Truffe comunitarie per i pascoli, sotto processo cooperativa di Marene

Contestata evasione fiscale per oltre 500 mila euro

TRUFFA Risale al 2015 l’inchiesta condotta da Corpo forestale dello Stato e Guardia di Finanza, denominata “Heidi”, che aveva condotto all’arresto di un’intera famiglia, titolare della cooperativa agricola “Il Falco” di Marene. Tutto era partito quando gli agenti della forestale scoprirono delle aziende percepivano aiuti dall’Europa, tramite la Pac (Politica agricola comunitaria), attestando di tenere a pascolo terreni dove questo non è possibile oppure appezzamenti che, pur adatti, non erano mai stati utilizzati per l’allevamento; la cooperativa avrebbe fornito di un “pacchetto documentale” completo, stipulando contratti perfino con persone decedute o totalmente inconsapevoli.

Continuano in queste settimane a Cuneo le deposizioni dei testi dell’accusa nel processo scaturito dall’operazione: imputati gli imprenditori agricoli E.G. di Marene, A.G. di Sant’Albano Stura, S.S. di Cherasco, G.B. residente nel Torinese e A.B. di Chiusa Pesio – difesi dagli avvocati Alberto Leone, Stefano Barzelloni, Elio Botto, Francesco Gambino e Raffella Giuliano -, ai quali il pubblico ministero Alberto Braghin contesta il reato di frode comunitaria.

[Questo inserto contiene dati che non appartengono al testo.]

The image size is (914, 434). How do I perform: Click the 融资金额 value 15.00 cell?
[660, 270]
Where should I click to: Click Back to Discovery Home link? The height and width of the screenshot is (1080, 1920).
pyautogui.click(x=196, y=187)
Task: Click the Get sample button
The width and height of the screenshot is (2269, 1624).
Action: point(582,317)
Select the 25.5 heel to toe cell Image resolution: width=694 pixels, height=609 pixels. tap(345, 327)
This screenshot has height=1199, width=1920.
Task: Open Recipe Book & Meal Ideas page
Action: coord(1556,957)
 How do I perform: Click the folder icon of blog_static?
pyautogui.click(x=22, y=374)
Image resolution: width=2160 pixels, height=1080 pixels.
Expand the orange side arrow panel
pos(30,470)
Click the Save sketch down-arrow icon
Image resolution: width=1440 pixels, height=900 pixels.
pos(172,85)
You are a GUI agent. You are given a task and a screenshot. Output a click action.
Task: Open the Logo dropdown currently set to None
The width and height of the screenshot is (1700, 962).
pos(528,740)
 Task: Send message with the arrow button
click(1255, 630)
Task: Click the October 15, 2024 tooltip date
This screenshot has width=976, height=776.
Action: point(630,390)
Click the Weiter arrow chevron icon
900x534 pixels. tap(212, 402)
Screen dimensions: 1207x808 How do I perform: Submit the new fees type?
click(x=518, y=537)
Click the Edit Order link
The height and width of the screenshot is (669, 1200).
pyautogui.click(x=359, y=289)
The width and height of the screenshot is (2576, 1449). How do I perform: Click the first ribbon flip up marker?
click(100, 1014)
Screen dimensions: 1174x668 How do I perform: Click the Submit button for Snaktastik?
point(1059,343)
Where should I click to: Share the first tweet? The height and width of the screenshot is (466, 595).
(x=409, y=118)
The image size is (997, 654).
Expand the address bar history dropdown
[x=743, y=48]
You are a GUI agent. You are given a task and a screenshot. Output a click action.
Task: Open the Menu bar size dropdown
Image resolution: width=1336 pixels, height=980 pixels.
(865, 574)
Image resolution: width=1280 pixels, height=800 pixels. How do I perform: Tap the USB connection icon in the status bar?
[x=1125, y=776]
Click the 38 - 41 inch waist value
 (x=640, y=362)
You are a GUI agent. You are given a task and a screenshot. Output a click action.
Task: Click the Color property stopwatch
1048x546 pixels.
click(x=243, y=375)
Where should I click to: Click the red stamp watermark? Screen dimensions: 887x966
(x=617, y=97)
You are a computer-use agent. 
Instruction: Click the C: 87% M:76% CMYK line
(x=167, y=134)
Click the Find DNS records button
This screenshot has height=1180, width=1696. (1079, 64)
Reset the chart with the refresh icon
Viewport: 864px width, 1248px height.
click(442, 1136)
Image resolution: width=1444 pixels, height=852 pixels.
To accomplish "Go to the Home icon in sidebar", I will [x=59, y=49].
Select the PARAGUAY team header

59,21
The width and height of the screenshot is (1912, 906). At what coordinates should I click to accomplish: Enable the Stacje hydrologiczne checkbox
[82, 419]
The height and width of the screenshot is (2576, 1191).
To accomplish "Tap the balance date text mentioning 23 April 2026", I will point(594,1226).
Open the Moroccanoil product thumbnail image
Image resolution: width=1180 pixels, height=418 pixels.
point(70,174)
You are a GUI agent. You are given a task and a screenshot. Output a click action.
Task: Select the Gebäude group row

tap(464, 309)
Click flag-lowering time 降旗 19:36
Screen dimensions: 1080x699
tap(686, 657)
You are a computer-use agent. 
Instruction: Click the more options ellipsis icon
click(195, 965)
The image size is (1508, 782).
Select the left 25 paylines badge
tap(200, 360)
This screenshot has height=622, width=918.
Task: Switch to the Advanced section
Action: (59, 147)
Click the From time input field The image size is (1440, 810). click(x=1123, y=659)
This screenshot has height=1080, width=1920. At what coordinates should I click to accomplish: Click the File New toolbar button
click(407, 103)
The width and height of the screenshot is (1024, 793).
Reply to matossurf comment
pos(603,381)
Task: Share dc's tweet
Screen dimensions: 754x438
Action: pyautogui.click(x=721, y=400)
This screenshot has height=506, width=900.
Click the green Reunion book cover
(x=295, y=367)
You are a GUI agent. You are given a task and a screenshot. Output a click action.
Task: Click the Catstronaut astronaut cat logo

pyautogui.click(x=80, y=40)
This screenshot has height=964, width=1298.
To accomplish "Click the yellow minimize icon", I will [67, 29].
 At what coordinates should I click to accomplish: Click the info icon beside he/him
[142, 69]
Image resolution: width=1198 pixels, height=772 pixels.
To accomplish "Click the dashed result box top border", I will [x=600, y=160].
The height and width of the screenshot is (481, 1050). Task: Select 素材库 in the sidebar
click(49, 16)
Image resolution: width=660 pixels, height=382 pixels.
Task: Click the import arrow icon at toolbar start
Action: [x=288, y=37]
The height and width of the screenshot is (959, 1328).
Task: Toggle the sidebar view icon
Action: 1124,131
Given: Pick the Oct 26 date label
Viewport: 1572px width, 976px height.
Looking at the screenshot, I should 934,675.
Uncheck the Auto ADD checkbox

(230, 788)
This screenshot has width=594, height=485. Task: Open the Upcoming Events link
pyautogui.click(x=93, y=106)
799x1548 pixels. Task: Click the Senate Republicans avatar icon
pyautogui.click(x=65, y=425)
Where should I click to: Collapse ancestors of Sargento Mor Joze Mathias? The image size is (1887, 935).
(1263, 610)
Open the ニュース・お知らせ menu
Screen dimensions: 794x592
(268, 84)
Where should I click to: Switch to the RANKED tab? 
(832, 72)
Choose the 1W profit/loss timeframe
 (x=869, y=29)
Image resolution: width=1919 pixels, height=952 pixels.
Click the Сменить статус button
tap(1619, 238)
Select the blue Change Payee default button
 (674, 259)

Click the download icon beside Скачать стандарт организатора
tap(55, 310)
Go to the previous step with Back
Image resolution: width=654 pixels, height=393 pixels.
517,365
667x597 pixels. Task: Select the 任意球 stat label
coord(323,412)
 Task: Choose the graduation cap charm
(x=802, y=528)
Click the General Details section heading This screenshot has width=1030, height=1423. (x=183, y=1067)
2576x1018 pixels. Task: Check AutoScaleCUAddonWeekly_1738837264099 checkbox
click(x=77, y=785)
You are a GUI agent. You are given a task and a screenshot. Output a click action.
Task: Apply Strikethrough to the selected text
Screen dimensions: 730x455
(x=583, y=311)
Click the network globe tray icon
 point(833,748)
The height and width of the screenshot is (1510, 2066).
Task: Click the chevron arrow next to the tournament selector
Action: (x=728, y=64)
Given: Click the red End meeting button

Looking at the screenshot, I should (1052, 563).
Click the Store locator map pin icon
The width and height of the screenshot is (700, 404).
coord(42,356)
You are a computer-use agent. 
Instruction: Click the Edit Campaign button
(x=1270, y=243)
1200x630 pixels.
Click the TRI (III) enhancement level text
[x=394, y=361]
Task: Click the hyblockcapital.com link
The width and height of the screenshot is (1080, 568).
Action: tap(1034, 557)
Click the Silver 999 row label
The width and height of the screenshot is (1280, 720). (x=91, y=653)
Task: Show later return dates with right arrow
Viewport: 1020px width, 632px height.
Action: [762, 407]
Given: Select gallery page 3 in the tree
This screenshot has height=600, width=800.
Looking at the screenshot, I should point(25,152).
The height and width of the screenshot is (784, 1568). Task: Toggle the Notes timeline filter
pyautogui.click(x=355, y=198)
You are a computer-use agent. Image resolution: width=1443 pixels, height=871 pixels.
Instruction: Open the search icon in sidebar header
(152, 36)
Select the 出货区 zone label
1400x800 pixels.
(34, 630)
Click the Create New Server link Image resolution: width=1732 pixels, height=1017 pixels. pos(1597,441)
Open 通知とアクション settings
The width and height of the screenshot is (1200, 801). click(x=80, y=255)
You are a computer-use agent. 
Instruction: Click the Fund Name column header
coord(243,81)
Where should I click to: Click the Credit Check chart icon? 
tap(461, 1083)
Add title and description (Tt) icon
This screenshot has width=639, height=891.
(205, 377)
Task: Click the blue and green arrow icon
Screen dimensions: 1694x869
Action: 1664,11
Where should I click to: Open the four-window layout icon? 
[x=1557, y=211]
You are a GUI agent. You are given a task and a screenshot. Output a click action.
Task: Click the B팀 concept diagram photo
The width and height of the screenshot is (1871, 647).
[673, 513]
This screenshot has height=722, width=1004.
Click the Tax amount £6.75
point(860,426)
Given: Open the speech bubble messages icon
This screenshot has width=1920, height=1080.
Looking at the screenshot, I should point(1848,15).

Dalle indagini sarebbe emerso che in alcuni casi il medesimo “Modello 7”, documento di origine e sanità per l’alpeggio e la transumanza degli animali, predisposto dal Servizio Veterinario dell’ASL, sarebbe stato utilizzato per la presentazione della domanda di finanziamento da parte di più aziende agricole. Guardia parco e carabinieri forestali dal canto loro hanno ricordato che si erano recati in alcuni alpeggi per i quali erano state presentate domande di contributo, riscontrando che questi erano impenetrabili, rendendo impossibile l’accesso agli animali, oppure gli animali non erano presenti e l’erba non era stata pascolata.

I contributi percepiti senza averne diritto ammonterebbero a oltre due milioni di euro; qualora fosse dimostrato che, come ipotizzato dagli inquirenti, si tratti di profitto del reato, in caso di condanna la somma dovrebbe restare nelle casse dello Stato.

Si sono costituite parti civili nel processo l’Agenzia regionale piemontese per le erogazioni in agricoltura (ARPEA) e l’Agenzia per le erogazioni in agricoltura (AGEA).